WaltzingBetty Thu 06-May-21 19:47:14

Arun
Anand

But yes as per PP what parts of the name will reflect their British heritage?

bigcheesematrix Thu 06-May-21 19:48:14

Ashan?

WithASpider Thu 06-May-21 20:08:00

I'm with you OP, it needs to be a name that won't leave him open to bullying at school. Kids can be mean.

Shrey?

LaTomatina Thu 06-May-21 20:15:42

Ravi. Absolutely love it. And the meaning (sun, as I am sure you know). Is it too common/already in your family?

Olinguita Thu 06-May-21 20:49:44

LaTomatina

Ravi. Absolutely love it. And the meaning (sun, as I am sure you know). Is it too common/already in your family?

I love Ravi! Such a cool name. It's on the extended list and I plan to lobby for it wink

OP’s posts: |
DisplayPurposesOnly Thu 06-May-21 20:49:50

I love Rohan. I've always liked Hari too.

Arun? Neel?

FedUpAtHomeTroels Thu 06-May-21 20:50:01

I like Amrish. Ds had best friends who were twins and had an Indian Dad. Ashwin and Amrish

Olinguita Thu 06-May-21 20:50:59

AnnaMagnani

He's being an arse.

My parents came up with an agreement of boy= English name, girl = DM's culture name. They got girl.

Girl's name had to work for both families to be able to pronounce it, not sound too weird and only contain English letters. Some DM's language names sound bonkers to UK ears.

They didn't manage something that people would be able to spell and it generally isn't correctly pronounced but I get lots of comments it's a nice name. It's not 'out there'.

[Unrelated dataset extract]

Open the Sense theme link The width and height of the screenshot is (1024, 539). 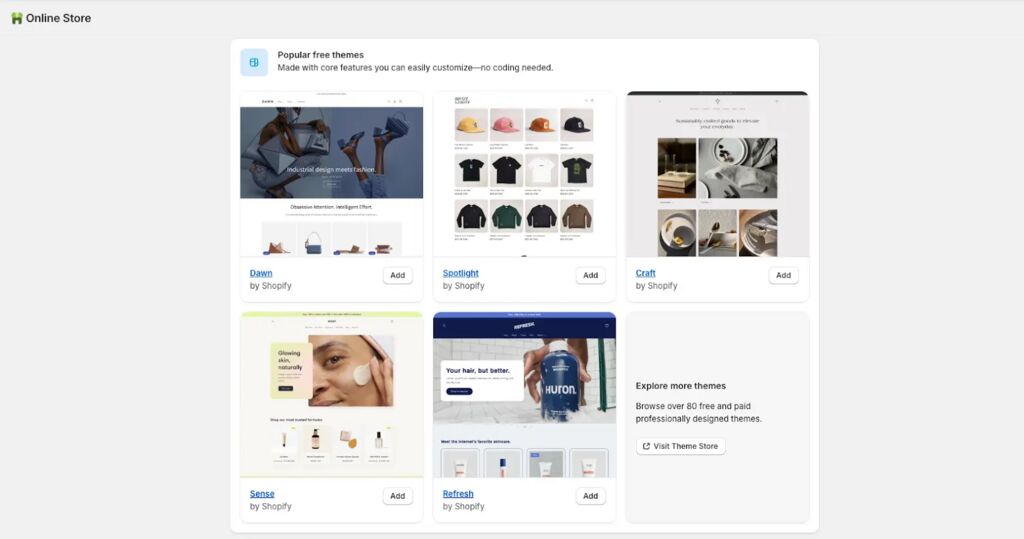point(262,494)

There are sounds from each language that aren't pronounceable easily by non-native speakers so names with those were banned. Your DH needs to get over himself and realise he is naming a real life human being. He can't call a child living in the UK Shlok.

This sounds like a totally sensible approach. And yep you just can't call a child Shlok in this country, it would get picked on so badly in school

OP’s posts: |
DisplayPurposesOnly Thu 06-May-21 20:52:37

Navin? (Or Naveen)

Olinguita Thu 06-May-21 20:53:13

Insertfunnyname

How will the baby name also reflect your culture tho? Do you have a British surname that the baby will use? Or is the baby also having an Indian surname. In which case I don’t understand why it’s all about your husbands heritage and not yours.

This plan was (is) that we had an Indian first name that would "work" in the UK, an English/Biblical middle name and DH's Indian surname. I figured that he is the one who is living away from most of his family while mine are all living in the same town as us so I wanted to give a bit more weight to kiddo's Indian heritage because it's going to be getting a tonne of British cultural influence in its childhood and I don't want the rest of its identity to get forgotten, if that makes sense?

OP’s posts: |
TuvoknotSpock Thu 06-May-21 20:54:49

Ankur is nice,
Ravi/Arun are great and he could live anywhere in the world with those names and have them pronounced correctly.

Girls - Priya is my current fave!

whobubu Thu 06-May-21 20:54:55

Off topic but would love to hear your girls list! I am Indian and DH is English.

Noauthorityhere Thu 06-May-21 20:55:25

Ravi is a great name. Once worked with a Ravi and he was absolutely lovely

Olinguita Thu 06-May-21 20:55:28

Beeeeeeeeeeeeeep

He's being a dick
I agreed my DS would have a name from XH's culture but the non negotiables were that it was pronounced phonetically and didn't sound silly to English ears. It's not culturally insensitive to say that some names sound odd in other languages! One name my XH suggested was anas which was rejected for sounding like anus for example

It sounds like you understand the challenges perfectly in that case! There are some names that simply don't translate well across cultures. I can't fathom why DH doesn't understand the importance of easy-to-pronounce and not odd/rude-sounding... it's like a total mental block for him!

OP’s posts: |
user392610 Thu 06-May-21 20:56:44

What about Punya? I work with a little boy (in a school) with this name. He's the sweetest thing! I believe it means "pure" or the likes.